- REQUIRED WORK
Here is the task for the records below: repeat exactly the lines from the one with "Task: Click the تاريخ الصلاحية column header" to the one with "Given: Decrease 列数 value with down arrow", both included, and nothing else.

- RECORDS FOR THIS TASK
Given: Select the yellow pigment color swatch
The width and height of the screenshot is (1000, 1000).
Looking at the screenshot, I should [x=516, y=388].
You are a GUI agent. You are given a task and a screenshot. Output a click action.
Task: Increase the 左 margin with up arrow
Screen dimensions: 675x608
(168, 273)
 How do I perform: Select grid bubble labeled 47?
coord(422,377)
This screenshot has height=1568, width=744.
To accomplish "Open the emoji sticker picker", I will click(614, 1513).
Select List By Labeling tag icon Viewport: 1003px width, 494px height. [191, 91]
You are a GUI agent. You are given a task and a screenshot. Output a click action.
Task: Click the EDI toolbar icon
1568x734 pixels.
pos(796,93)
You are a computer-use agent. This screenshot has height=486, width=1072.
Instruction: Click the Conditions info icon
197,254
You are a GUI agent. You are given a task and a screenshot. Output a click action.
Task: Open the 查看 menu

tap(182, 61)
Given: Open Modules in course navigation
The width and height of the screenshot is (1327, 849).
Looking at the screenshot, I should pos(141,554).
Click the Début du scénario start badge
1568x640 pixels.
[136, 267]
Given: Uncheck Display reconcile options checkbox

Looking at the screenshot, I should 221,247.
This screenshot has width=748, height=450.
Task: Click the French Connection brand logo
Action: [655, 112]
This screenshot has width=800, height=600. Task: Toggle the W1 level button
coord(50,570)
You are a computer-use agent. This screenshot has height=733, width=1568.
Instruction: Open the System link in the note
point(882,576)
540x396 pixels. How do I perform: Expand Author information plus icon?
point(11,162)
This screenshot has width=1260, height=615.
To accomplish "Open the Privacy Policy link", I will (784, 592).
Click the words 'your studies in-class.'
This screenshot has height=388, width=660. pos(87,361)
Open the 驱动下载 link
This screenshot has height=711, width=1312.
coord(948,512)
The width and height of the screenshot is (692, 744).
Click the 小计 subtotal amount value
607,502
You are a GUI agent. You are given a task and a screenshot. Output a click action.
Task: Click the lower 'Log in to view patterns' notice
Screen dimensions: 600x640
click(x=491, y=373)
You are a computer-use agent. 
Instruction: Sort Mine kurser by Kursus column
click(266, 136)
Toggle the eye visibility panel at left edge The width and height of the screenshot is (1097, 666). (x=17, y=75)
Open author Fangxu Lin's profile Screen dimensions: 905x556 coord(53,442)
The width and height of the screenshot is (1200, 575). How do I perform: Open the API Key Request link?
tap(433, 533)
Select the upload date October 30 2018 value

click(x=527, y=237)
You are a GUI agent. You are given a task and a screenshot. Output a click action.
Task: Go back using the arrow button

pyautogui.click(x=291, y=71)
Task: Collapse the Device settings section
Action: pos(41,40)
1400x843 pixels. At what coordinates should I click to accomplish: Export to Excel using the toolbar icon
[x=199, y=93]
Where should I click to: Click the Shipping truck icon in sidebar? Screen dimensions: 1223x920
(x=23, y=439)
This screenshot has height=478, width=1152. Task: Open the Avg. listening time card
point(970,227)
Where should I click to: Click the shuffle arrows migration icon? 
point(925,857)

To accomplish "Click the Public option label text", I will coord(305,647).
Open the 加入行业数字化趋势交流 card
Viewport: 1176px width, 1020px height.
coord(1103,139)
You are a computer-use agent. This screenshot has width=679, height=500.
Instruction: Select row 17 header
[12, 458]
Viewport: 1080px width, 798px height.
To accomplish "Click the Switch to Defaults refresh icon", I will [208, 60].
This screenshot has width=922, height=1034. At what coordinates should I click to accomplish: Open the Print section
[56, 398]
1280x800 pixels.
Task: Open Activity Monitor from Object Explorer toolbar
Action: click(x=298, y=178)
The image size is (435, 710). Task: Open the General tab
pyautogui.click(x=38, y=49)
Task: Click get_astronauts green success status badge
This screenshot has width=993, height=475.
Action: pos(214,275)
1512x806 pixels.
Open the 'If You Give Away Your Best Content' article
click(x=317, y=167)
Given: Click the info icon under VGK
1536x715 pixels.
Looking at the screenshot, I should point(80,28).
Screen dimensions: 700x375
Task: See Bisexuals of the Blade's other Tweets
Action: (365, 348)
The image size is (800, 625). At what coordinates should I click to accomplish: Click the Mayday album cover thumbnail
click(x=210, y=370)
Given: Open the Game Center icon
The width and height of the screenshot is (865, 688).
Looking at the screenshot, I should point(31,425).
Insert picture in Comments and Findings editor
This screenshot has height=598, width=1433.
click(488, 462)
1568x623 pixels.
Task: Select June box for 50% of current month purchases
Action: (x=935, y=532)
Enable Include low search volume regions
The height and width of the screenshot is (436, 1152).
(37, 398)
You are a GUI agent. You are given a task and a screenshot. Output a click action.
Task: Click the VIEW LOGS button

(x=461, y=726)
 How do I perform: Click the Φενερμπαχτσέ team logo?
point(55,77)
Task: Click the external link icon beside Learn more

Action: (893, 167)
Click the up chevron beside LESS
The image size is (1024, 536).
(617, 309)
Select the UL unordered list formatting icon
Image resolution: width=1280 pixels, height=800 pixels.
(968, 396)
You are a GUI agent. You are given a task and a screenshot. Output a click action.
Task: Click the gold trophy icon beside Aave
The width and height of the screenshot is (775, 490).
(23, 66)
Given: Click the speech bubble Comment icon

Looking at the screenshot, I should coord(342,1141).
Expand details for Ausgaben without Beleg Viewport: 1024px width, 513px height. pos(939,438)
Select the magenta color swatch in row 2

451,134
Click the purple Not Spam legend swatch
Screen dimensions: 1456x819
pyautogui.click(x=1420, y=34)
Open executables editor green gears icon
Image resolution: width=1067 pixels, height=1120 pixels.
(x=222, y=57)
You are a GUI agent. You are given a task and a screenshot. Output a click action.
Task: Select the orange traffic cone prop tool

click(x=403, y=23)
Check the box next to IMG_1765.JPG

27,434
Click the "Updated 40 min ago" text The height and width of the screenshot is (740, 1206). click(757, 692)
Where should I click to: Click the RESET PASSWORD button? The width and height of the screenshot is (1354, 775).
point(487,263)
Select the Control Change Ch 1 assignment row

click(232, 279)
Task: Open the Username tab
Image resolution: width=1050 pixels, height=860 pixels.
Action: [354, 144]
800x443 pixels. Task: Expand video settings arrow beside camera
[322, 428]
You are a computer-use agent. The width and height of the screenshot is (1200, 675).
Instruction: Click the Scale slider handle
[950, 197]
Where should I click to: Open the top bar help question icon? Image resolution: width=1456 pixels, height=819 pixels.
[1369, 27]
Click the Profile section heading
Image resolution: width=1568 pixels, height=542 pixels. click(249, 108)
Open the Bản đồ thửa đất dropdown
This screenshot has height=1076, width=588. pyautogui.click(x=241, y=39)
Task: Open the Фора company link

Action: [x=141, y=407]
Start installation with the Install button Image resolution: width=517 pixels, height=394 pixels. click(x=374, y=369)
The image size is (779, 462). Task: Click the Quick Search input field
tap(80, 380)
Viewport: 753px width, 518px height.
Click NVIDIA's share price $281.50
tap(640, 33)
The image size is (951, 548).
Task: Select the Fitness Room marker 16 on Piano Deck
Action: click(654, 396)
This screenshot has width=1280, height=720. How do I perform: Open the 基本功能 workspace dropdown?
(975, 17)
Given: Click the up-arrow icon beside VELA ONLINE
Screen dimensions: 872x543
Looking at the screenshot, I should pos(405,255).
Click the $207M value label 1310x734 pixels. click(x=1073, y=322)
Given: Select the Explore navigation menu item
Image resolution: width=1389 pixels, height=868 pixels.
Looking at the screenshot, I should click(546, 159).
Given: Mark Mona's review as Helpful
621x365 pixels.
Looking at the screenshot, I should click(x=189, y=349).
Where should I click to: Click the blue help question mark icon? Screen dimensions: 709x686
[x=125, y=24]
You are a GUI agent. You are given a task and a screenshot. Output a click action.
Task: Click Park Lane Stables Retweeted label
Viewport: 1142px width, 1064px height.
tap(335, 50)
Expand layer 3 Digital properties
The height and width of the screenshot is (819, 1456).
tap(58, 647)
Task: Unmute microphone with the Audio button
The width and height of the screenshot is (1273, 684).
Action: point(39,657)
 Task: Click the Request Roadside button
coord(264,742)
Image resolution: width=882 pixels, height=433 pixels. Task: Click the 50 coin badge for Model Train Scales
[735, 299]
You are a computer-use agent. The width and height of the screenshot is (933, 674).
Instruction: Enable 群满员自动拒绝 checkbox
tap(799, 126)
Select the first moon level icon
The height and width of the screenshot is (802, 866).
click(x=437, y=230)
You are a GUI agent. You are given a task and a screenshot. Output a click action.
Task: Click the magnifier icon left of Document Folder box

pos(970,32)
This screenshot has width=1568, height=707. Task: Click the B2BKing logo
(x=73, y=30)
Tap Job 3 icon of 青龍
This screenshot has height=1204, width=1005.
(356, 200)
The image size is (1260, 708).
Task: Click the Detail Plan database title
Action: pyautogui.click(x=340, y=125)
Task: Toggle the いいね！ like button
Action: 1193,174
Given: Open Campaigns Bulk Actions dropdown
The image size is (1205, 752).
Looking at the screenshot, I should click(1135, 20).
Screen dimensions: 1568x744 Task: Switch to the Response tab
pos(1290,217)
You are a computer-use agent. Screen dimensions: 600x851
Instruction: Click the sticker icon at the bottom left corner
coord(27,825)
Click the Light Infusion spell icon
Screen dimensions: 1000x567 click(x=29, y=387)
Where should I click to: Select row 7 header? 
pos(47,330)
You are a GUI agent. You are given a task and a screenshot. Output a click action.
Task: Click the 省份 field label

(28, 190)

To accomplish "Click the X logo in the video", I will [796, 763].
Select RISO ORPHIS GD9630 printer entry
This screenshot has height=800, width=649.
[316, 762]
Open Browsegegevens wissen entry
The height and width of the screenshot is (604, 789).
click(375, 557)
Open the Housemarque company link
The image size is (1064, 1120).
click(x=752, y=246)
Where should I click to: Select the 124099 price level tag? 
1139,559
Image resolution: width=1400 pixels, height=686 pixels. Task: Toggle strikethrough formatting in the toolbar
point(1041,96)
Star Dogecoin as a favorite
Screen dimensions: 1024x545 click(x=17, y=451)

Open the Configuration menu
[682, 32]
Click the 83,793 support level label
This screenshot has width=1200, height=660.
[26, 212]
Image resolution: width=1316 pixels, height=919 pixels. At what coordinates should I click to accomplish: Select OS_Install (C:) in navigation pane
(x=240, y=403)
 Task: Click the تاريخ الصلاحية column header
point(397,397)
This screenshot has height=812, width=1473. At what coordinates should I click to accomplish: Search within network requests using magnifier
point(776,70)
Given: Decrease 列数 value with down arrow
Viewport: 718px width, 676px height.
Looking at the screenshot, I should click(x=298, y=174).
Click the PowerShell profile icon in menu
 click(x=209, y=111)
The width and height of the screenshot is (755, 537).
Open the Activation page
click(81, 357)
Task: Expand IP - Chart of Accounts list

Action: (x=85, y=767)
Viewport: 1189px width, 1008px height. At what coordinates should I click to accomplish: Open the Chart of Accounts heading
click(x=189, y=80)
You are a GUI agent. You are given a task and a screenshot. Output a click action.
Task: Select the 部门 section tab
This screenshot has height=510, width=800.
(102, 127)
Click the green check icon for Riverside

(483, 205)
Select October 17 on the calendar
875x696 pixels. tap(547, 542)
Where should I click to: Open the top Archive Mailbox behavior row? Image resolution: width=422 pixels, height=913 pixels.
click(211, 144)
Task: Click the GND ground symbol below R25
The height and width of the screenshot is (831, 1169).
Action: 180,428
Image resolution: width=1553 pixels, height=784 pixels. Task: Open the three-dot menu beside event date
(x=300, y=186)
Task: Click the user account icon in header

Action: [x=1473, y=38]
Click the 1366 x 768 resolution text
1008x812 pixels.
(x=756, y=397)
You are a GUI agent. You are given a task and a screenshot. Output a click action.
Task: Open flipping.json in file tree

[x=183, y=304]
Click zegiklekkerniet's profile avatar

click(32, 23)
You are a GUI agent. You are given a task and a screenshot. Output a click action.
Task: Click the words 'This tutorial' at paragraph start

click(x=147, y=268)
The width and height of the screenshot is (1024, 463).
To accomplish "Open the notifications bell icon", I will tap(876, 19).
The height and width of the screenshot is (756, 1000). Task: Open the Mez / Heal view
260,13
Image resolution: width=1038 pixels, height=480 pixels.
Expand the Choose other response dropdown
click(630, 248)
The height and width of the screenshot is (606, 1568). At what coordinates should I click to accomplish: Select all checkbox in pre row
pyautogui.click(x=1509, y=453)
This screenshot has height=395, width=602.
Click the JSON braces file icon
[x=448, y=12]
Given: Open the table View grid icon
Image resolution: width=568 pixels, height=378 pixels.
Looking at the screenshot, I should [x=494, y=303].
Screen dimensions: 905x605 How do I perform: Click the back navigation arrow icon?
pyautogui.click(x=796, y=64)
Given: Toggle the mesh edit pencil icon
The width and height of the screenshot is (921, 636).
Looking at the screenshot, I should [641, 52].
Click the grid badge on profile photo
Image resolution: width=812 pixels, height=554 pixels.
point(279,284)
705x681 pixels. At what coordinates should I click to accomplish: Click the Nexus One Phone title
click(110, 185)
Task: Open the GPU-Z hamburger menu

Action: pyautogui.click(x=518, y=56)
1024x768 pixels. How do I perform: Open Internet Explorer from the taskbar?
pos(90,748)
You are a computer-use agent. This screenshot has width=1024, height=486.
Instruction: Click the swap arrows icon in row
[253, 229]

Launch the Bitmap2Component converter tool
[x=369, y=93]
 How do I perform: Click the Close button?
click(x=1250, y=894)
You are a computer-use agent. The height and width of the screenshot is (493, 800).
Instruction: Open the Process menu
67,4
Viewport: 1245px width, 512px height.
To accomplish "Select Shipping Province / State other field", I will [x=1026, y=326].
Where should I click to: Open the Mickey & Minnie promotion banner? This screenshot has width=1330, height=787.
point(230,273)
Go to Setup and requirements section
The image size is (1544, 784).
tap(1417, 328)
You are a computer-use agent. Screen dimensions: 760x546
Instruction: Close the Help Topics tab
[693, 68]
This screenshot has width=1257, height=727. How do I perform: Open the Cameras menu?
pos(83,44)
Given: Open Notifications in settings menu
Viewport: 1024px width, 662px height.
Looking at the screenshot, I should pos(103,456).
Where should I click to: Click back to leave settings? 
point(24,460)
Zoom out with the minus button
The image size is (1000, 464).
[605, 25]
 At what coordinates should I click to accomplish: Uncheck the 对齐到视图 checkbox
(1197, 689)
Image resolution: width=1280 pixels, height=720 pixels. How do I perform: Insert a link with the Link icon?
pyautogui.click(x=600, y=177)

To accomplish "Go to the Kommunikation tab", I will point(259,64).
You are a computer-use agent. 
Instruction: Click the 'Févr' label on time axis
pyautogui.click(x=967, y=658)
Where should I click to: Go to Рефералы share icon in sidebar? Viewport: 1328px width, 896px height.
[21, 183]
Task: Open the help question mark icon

- OUTPUT FOR THIS EXERCISE
 Task: Click the تاريخ الصلاحية column header
point(397,397)
This screenshot has height=812, width=1473. At what coordinates should I click to accomplish: Search within network requests using magnifier
point(776,70)
Given: Decrease 列数 value with down arrow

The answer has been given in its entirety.